Il mercato immobiliare, con i tassi dei mutui trentennali al 8%, vede prezzi stabili ma volumi in discesa. Nel mese di settembre le vendite di case “pre-owned” sono calate del 2%, il dato più basso dal 2010. Non solo i nuovi acquirenti faticano ad acquistare a causa dei tassi elevati, ma i possessori sono riluttanti a vendere per non perdere i mutui in essere che mediamente sono al 2%. La combinazione di minor offerta di lavoro, prezzi più elevati e mercato immobiliare in discesa potrebbe davvero portare l’economia americana verso la recessione più scontata della storia, a quel punto potremmo dire che “the Fed is done” e finalmente il mercato obbligazionario potrebbe tornare a crescere.

Il timing appare però davvero difficile, la geopolitica poi complica ulteriormente la situazione con forti ricadute sui corsi delle materie prime e sul sentiment.
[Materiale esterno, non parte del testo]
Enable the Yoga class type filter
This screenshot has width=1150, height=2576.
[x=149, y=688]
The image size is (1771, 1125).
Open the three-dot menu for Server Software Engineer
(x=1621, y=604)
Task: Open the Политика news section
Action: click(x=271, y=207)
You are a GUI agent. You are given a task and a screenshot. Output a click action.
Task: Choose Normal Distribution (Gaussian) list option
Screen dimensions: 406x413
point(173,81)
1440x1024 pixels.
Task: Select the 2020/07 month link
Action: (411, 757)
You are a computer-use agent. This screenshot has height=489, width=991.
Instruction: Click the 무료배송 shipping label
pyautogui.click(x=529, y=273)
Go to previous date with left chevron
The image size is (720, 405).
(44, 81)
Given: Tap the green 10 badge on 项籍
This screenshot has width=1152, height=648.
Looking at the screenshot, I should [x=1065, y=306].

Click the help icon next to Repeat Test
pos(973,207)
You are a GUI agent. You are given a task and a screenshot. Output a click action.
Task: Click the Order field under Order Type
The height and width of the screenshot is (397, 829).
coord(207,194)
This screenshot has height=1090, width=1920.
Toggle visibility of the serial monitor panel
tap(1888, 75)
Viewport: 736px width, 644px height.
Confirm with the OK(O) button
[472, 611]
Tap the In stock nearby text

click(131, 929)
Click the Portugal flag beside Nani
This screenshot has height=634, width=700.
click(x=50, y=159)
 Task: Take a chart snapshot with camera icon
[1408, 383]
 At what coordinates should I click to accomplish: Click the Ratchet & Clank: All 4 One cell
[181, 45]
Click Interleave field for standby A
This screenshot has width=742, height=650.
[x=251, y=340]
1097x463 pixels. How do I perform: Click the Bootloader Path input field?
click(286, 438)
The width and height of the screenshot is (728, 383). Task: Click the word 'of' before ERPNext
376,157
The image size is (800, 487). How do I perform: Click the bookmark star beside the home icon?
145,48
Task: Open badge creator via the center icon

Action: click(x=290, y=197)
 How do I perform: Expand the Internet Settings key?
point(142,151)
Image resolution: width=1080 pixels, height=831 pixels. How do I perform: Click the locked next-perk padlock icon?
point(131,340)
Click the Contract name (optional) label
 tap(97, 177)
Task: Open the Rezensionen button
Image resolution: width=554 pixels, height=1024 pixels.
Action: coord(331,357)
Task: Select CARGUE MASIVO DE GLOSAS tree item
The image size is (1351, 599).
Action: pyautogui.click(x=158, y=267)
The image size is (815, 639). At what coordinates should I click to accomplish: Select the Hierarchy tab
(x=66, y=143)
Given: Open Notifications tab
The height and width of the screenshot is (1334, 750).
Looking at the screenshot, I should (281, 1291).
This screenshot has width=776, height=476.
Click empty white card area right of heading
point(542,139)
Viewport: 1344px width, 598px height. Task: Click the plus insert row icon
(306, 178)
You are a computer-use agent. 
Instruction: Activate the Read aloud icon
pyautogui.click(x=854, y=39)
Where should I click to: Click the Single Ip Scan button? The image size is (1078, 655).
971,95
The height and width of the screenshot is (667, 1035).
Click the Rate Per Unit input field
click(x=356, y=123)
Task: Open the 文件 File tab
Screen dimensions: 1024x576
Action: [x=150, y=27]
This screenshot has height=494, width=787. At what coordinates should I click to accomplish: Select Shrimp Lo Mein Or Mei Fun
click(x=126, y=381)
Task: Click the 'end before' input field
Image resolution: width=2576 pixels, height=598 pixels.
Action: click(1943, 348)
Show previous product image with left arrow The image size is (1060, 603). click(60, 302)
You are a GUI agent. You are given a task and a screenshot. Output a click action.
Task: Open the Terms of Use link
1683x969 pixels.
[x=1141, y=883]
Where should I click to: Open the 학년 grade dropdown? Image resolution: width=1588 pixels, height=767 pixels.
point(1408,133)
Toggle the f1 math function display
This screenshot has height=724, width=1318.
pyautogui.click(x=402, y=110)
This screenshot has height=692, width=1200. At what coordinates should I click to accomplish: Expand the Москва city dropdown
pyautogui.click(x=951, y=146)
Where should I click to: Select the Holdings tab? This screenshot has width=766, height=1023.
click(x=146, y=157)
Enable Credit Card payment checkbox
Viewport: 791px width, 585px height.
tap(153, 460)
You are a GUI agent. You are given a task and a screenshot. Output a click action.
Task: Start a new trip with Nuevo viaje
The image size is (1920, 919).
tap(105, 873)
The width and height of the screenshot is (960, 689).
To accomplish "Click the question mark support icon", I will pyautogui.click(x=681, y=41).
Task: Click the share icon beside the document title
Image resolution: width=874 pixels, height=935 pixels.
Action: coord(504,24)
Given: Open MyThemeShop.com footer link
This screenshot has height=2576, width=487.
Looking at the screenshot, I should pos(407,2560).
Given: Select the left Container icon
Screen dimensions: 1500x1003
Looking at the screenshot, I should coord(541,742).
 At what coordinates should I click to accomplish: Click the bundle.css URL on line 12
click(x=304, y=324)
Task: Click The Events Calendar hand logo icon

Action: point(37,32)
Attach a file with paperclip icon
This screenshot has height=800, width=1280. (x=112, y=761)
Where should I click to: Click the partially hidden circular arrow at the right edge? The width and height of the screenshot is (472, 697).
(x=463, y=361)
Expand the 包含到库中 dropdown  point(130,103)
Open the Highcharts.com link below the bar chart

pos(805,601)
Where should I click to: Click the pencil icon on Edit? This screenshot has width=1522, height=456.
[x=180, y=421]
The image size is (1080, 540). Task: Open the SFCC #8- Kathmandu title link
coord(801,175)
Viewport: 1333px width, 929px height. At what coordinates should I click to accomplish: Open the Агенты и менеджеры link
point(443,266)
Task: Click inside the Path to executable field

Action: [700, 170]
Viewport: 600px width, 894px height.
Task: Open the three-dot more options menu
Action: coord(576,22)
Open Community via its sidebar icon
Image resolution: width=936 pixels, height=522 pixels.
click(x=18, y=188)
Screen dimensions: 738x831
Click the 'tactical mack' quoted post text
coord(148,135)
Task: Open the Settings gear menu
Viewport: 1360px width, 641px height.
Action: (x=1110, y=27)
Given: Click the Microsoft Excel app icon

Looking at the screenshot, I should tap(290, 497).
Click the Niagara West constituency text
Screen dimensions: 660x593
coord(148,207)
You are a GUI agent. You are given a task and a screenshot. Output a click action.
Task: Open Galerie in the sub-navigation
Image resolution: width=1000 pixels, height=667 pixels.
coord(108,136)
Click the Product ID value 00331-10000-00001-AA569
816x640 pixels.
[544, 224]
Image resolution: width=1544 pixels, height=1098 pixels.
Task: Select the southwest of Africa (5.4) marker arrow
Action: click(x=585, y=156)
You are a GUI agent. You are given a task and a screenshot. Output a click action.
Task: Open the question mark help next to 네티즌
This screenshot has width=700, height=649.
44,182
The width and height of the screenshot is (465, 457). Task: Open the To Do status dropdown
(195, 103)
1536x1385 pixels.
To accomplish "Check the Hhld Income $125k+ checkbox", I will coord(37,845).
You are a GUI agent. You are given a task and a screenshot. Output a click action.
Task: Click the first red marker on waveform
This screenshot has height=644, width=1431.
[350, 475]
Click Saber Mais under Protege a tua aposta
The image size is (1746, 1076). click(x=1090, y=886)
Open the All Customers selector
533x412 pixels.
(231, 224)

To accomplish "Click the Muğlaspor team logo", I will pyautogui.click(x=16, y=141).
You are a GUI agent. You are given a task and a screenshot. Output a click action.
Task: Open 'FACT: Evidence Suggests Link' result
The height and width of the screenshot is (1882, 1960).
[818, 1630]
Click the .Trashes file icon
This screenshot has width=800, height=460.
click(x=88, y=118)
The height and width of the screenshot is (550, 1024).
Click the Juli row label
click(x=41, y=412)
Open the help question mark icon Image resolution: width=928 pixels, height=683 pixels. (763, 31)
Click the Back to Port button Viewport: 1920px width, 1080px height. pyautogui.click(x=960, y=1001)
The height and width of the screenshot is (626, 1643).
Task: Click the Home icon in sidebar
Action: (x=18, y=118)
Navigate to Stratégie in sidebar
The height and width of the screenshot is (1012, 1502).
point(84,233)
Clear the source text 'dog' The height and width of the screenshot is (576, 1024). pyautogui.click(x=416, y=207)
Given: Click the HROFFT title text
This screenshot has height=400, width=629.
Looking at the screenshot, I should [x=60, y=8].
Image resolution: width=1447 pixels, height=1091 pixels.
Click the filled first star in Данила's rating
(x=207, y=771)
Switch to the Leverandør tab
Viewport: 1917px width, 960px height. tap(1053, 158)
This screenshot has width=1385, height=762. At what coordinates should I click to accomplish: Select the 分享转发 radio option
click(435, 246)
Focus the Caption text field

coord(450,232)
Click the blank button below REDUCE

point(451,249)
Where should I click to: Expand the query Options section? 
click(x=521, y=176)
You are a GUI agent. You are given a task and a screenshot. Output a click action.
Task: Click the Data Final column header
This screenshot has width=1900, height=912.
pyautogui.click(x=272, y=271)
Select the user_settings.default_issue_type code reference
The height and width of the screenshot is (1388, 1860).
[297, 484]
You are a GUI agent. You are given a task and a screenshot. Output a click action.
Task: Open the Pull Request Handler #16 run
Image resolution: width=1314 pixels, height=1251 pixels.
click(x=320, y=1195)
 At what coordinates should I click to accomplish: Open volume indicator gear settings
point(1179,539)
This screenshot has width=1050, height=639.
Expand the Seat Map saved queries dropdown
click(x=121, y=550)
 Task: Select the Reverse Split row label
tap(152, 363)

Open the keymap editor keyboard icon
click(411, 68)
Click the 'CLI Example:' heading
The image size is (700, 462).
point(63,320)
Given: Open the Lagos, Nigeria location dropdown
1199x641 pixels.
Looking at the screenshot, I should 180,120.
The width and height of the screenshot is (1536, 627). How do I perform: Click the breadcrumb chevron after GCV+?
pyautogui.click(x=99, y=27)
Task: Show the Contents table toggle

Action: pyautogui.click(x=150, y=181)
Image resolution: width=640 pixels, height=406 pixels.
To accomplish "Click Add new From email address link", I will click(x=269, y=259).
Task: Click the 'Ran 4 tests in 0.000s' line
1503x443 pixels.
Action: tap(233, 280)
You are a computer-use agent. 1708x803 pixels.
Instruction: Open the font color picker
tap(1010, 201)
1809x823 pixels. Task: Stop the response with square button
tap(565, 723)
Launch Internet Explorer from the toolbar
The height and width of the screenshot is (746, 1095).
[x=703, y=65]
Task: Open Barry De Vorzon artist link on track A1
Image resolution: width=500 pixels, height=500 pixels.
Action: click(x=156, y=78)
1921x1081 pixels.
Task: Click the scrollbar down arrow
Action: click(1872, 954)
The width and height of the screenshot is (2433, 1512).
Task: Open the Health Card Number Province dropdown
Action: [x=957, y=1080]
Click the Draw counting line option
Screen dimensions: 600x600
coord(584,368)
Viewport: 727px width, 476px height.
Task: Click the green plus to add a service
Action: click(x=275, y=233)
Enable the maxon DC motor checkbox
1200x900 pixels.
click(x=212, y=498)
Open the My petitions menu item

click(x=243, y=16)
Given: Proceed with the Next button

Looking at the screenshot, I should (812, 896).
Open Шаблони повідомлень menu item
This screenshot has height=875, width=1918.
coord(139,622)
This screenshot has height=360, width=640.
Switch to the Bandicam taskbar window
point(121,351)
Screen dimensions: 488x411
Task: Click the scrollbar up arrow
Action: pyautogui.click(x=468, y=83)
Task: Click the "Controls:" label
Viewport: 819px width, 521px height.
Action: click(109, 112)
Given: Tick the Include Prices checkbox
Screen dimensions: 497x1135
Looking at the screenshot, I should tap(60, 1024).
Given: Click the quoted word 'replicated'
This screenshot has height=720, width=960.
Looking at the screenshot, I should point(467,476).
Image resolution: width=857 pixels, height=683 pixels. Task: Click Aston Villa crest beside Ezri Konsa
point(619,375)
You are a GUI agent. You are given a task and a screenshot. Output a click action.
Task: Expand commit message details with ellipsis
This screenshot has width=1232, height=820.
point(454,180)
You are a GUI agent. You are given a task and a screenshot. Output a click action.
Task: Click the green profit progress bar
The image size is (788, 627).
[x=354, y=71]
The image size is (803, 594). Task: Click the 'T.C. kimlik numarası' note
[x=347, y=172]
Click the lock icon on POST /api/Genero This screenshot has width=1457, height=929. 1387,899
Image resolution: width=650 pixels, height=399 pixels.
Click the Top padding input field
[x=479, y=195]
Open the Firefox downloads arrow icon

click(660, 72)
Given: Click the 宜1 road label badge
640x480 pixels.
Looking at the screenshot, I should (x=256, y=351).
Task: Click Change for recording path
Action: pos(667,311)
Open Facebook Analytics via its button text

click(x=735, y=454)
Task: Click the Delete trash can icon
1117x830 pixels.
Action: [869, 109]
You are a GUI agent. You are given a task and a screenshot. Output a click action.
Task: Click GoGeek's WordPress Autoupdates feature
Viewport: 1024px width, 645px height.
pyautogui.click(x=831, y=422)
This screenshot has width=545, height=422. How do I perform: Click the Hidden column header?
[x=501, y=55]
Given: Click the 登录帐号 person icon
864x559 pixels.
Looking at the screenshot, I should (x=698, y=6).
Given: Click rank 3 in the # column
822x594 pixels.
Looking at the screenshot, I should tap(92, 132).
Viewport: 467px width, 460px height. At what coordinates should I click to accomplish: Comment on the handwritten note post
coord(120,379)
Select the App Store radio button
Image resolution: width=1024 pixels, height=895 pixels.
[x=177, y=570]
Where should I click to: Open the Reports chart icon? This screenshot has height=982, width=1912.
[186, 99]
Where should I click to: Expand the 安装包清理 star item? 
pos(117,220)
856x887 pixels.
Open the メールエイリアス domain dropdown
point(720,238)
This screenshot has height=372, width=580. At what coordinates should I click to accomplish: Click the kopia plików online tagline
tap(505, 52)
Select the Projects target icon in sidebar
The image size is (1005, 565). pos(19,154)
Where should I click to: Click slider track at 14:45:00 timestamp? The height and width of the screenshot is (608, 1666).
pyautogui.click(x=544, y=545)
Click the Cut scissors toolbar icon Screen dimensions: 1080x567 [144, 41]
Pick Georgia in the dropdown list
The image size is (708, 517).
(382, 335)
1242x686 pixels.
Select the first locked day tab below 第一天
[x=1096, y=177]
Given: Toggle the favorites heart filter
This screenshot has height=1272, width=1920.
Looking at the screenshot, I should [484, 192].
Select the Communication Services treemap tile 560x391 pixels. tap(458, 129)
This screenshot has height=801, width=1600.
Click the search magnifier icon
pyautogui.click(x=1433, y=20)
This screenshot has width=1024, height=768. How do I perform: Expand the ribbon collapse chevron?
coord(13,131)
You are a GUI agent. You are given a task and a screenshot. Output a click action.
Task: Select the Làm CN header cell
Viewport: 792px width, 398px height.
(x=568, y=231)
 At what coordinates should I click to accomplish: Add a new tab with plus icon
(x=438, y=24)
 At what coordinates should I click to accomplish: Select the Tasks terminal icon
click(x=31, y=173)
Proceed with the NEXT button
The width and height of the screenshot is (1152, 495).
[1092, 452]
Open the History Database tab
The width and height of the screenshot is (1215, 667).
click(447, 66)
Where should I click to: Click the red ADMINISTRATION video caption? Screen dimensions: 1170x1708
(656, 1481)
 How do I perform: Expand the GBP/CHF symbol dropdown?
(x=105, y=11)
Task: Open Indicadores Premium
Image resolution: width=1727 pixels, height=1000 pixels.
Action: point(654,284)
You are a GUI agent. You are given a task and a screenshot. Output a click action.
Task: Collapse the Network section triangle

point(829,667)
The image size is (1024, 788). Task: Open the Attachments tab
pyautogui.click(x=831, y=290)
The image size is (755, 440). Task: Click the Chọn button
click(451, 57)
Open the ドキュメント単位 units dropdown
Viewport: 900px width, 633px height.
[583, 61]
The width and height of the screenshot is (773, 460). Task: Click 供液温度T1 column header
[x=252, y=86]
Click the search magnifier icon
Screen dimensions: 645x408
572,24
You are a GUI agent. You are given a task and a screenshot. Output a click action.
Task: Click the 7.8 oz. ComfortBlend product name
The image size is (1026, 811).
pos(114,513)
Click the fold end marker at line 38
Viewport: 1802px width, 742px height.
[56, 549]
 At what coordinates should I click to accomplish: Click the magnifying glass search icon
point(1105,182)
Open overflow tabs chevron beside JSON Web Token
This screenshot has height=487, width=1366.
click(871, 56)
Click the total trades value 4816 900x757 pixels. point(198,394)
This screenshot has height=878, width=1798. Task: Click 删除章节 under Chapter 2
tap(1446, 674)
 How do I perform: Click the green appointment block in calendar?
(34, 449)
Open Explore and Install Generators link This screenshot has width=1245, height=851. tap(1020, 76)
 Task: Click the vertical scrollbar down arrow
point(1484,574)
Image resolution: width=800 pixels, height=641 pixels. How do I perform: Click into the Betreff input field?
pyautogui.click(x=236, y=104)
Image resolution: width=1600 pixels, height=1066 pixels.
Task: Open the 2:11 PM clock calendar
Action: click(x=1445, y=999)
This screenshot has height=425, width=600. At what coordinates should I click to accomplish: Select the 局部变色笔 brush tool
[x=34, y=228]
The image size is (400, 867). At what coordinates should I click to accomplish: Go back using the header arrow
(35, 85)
Forse vale la pena approfittare del carry interessante sulla parte breve della curva senza prendersi troppi rischi di duration e costruire progressivamente, e con calma, le posizioni sulle scadenze più lunghe, così da mitigare possibili nuovi rovesci e, contemporaneamente, non farsi trovare completamente impreparati quando ci sarà il punto di svolta.